In a simple form of learning, the antennal lobes become desensitized by near-constant exposure to nest-mate fingerprints and response to it is reduced. However, the reception of a signature that contains additional compounds not previously habituated to (e.g., that of a non-nest-mate) initiates the olfactory receptor response fully and causes aggresive behavior. This mechanism explains why insects with practically no hydrocarbon fingerprint (i.e., certain colony parasites and young workers) do not elicit a response in guard ants. To put it simply, carpenter ants don’t distinguish nest-mates by comparing fingerprint similarity, they do so instead by determining whether or not a fingerprint fits within the pattern of the habituated signature. The neurological basis is perhaps best understood by human analogy. When constantly exposed to an odor, one becomes accustomed to it and may not be able to detect its presence. Nonetheless, even after being habituated to that specific odor, it is possible to notice the presence of a new one.Edit Summary
“Ants are good models for studying recognition mechanisms, because they are typically very efficient in discriminating ‘friends’ (nest-mates) from ‘foes’ (non-nest-mates). Recognition in ants involves multicomponent cues encoded in cuticular hydrocarbon profiles…They do not specifically recognize nest-mates, but rather recognize and reject non-nest-mates bearing odour cues that are novel to their own colony cuticular hydrocarbon profile…Ant bodies are covered by a layer of cuticular hydrocarbons…Cuticular hydrocarbon cues are perceived by other individuals by direct antennal contact or at a short distance. The pattern of cuticular hydrocarbons can be complex and dynamic, with many compounds varying both qualitatively (different species typically have different compounds) and quantitatively (different colonies of the same species have different relative proportions of the same hydrocarbons). A typical ant cuticular hydrocarbon profile is composed of linear and methyl-branched molecules (alkanes)…Molecules differing in their structure may carry different information.” (Guerrieri et al. 2009:2461).

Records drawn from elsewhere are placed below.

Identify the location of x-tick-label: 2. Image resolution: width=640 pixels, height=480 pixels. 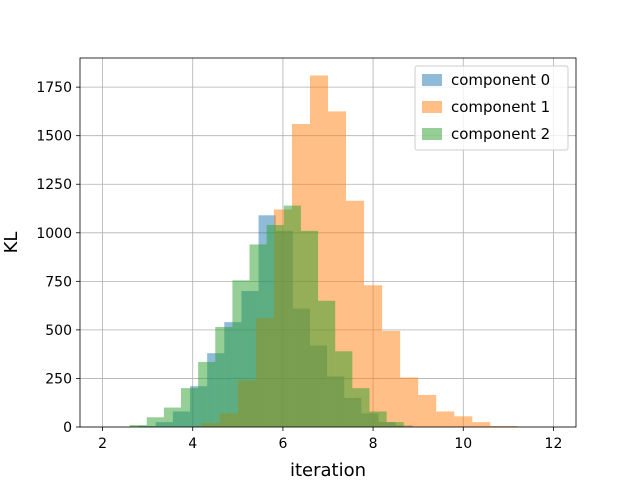
(102, 444).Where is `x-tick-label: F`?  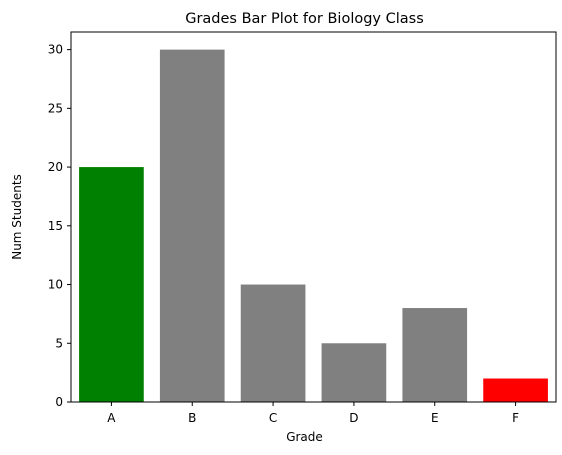 x-tick-label: F is located at coordinates (516, 418).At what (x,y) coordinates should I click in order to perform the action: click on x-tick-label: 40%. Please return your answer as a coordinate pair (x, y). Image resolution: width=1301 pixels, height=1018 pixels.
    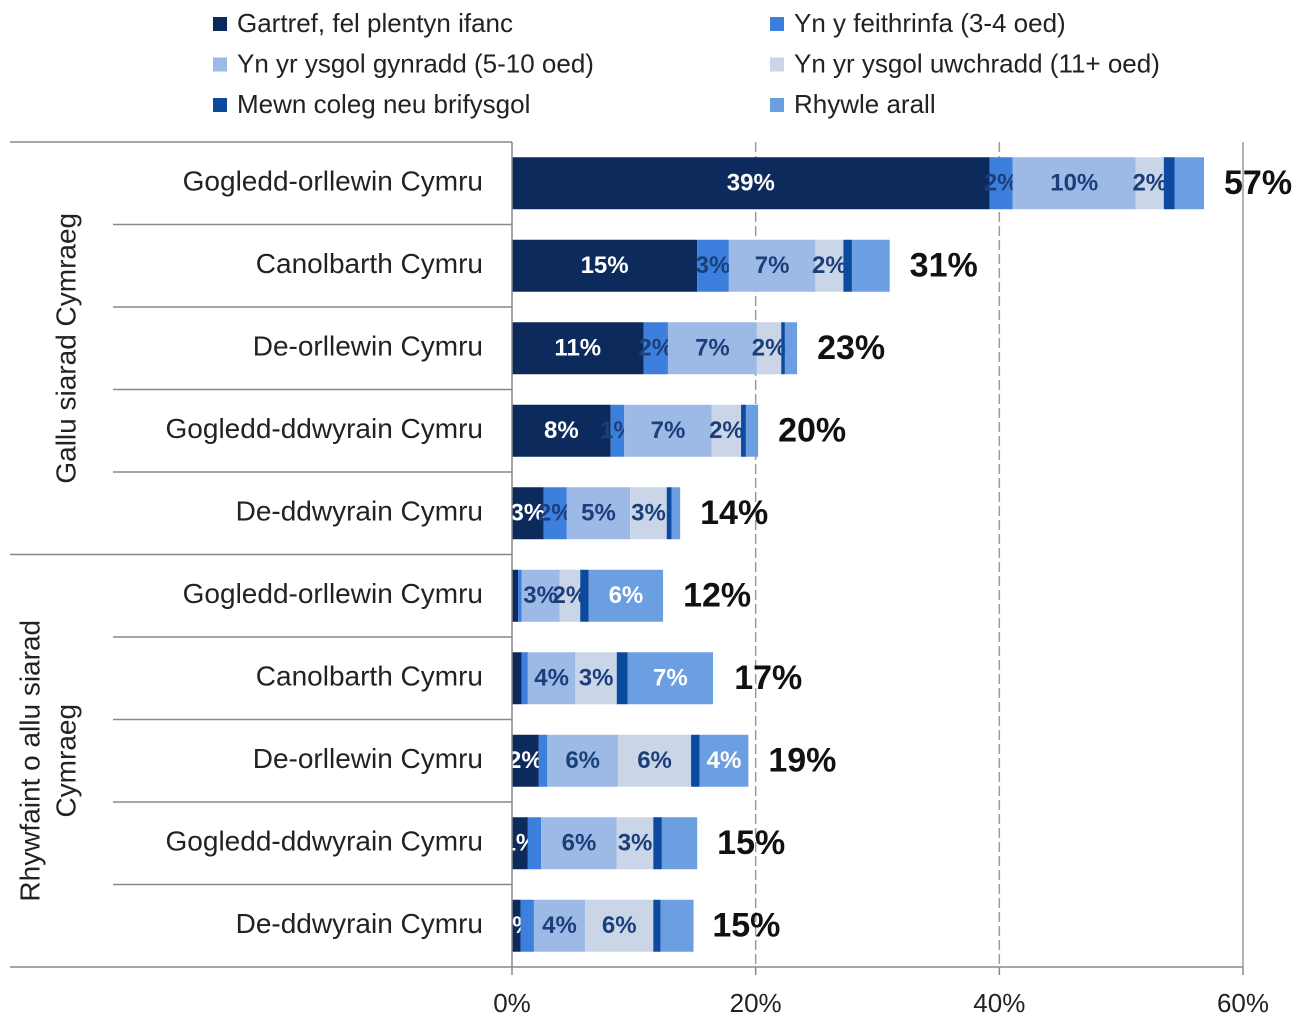
    Looking at the image, I should click on (999, 1003).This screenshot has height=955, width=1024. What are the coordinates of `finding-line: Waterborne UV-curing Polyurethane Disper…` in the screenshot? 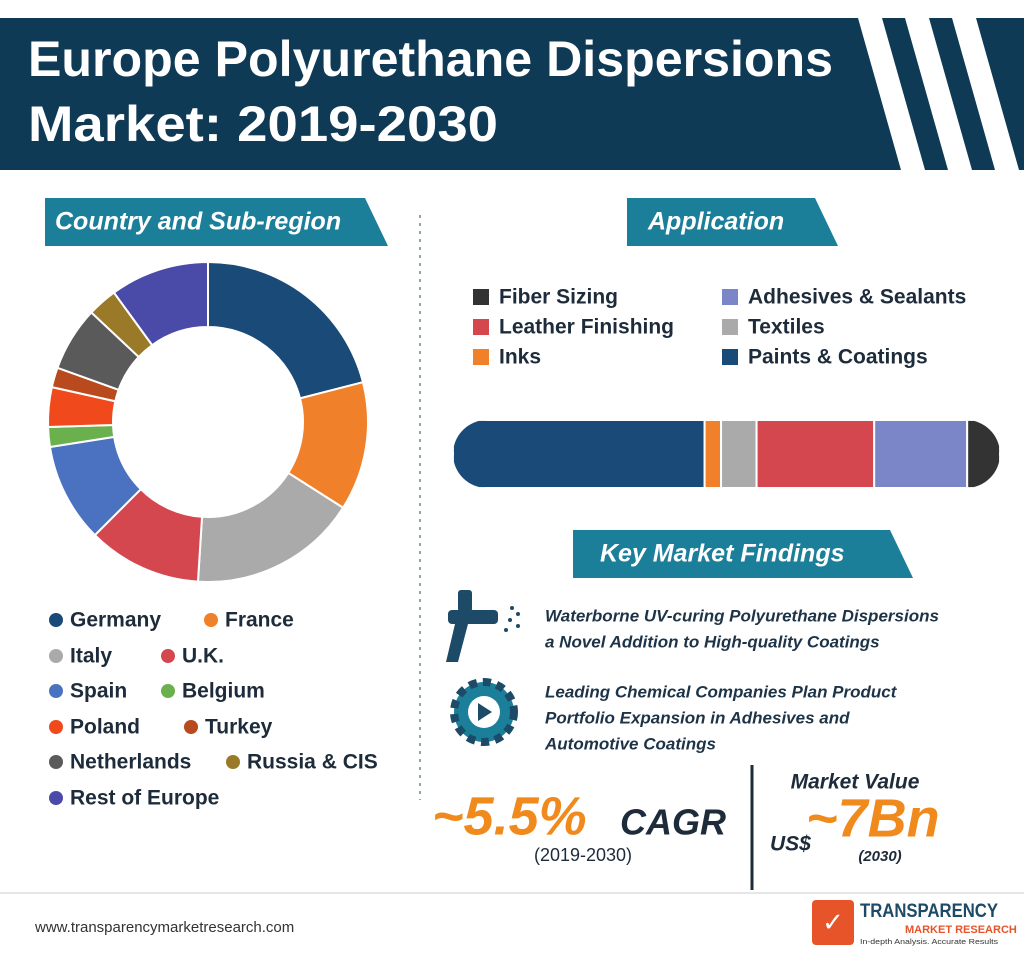 It's located at (742, 616).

“More configurations per chain length are possible for methyl-branched alkanes and alkenes than for linear alkanes. Also, recent studies on ants have suggested that unsaturated or branched hydrocarbons contain more information than linear ones and are more often used in nest-mate recognition…individuals bearing an undesirable cue, i.e. a cue that is present on the cuticle of undesirable individuals and not present on the cuticle of desirable nest-mates, would be rejected.” (Guerrieri et al. 2009:2462).

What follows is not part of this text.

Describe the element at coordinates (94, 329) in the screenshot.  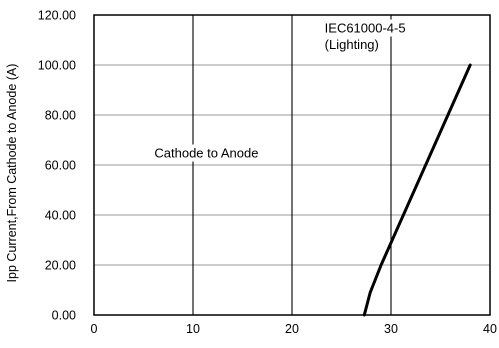
I see `x-tick-label: 0` at that location.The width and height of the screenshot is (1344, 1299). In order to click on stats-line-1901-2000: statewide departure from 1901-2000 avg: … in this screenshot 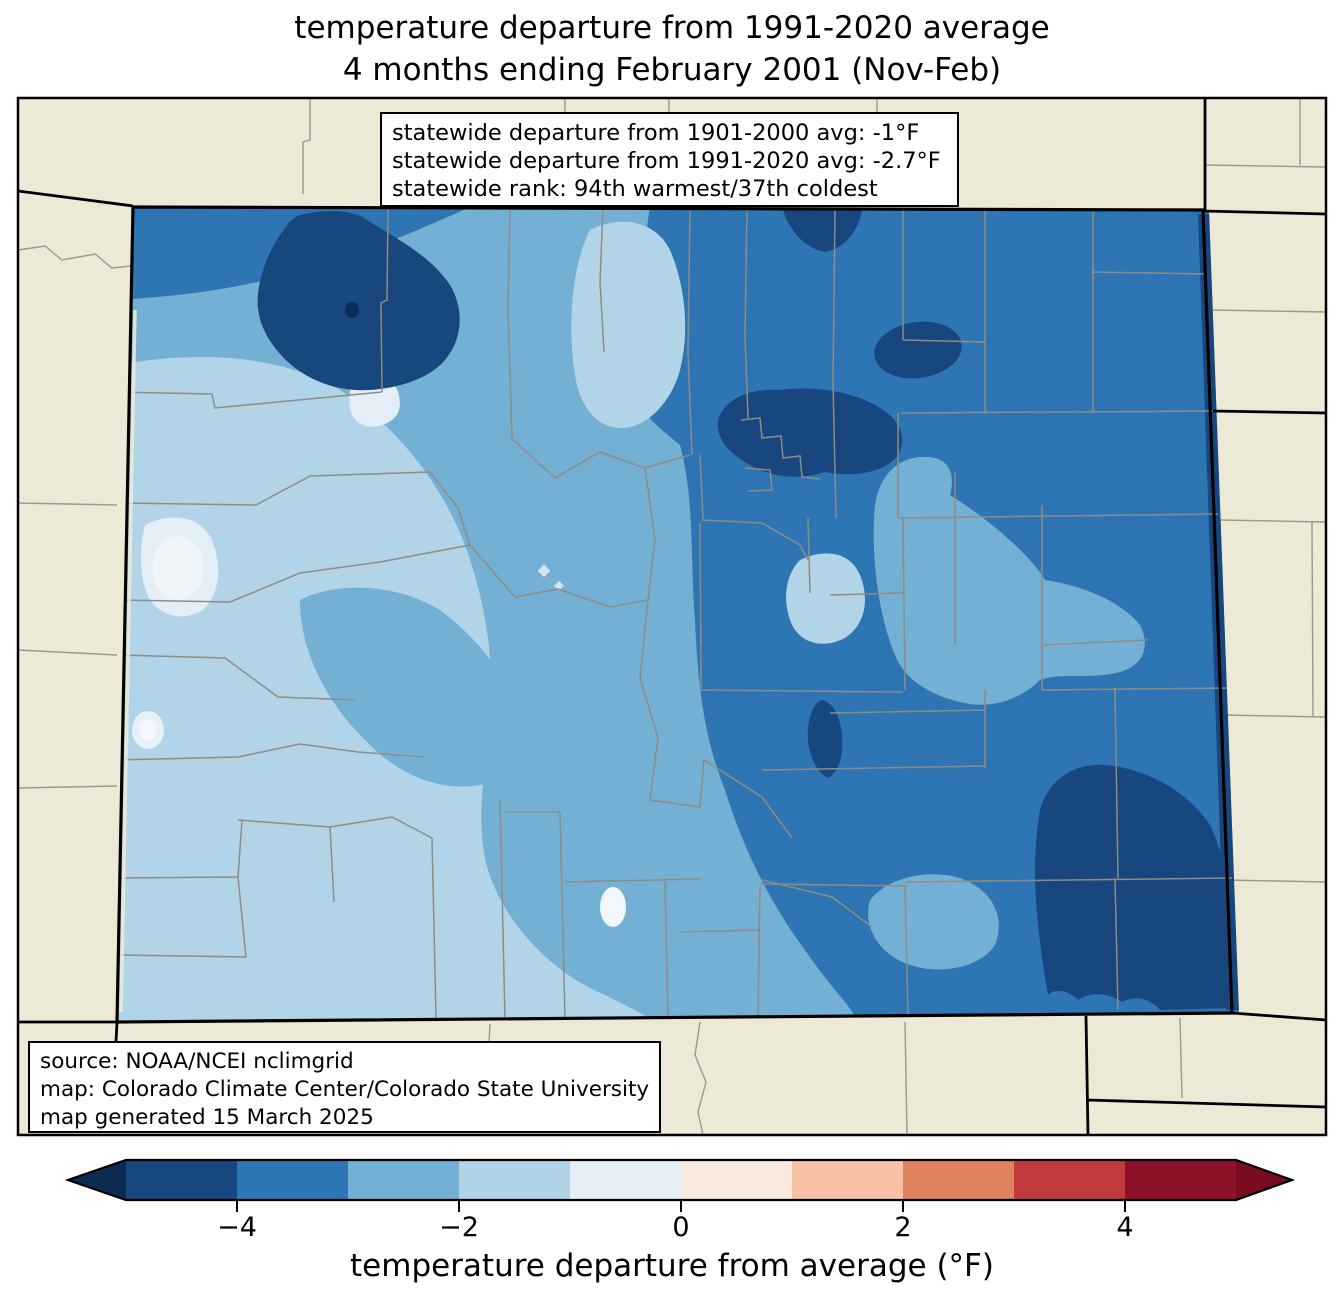, I will do `click(656, 133)`.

“Our results clearly demonstrate that discriminating ants reject (attack) an individual if it displays additional chemicals on its cuticle (alien-supplemented), but not if it displays less molecules (alien-deficient) than the discriminator…linear hydrocarbons might have little role in nest-mate recognition.” (Guerrieri et al. 2009:2465-6).

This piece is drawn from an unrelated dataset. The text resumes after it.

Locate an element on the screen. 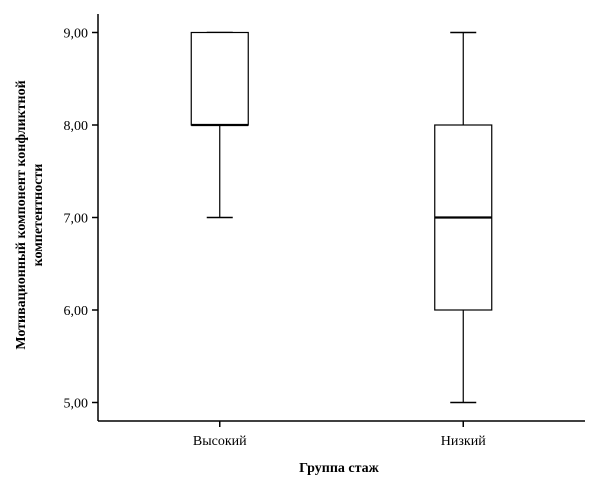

“In Camponotus ants, trophallaxis (exchange of liquid food between nest-mates) is common within a nest, which causes all individuals to have a similar diet and hydro-carbon composition…olfactory receptor responses to biologically relevant cuticular substances are downregulated, which could be realized by sensory adaptation (desensitization). In this case, antennal receptors of the discriminator would not respond to substances that are around all the time, e.g. the cuticular pattern of nest-mates…central plasticity plays a major role, i.e. that ants learn about their nest-mates’ odours. The most parsimonious mechanism involves habituation, a non-associative form of elemental learning. In this case, the response to the supplemented substances would be reduced by synaptic changes in the brain, most likely in the antennal lobes…This would represent an efficient and economic way of updating the reference system (template) without involving the formation of long-term memory…for nest-mate recognition, odours are not judged by the similarity of the glomerular pattern that they elicit, but rather by an inclusion criterion: any odour that elicits a subpattern of the nest-mates’ odour will be acceptable.” (Guerrieri et al. 2009:2466).
“An added substance to the cuticle of an ant will elicit aggressive behaviour while a missing one will not, indicating that a comparison is made based on inclusiveness and not on odour similarity.” (Guerrieri et al.,2009:2467).